**Task to carry out:** With the listing in front of you, retype it exactly.

**Supplied data:**
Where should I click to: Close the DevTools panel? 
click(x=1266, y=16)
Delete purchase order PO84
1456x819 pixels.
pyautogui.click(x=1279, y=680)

**Solution below:**
Where should I click to: Close the DevTools panel? 
click(x=1266, y=16)
Delete purchase order PO84
1456x819 pixels.
pyautogui.click(x=1279, y=680)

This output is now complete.